#### Aim
Count the lines of the items below that contain the string "height", matching case exactly. Reply with the number alone.

#### A series of records
%%

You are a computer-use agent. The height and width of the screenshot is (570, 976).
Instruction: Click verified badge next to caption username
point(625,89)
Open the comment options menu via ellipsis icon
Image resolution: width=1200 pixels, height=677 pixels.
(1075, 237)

%%

#### Result of the exercise
2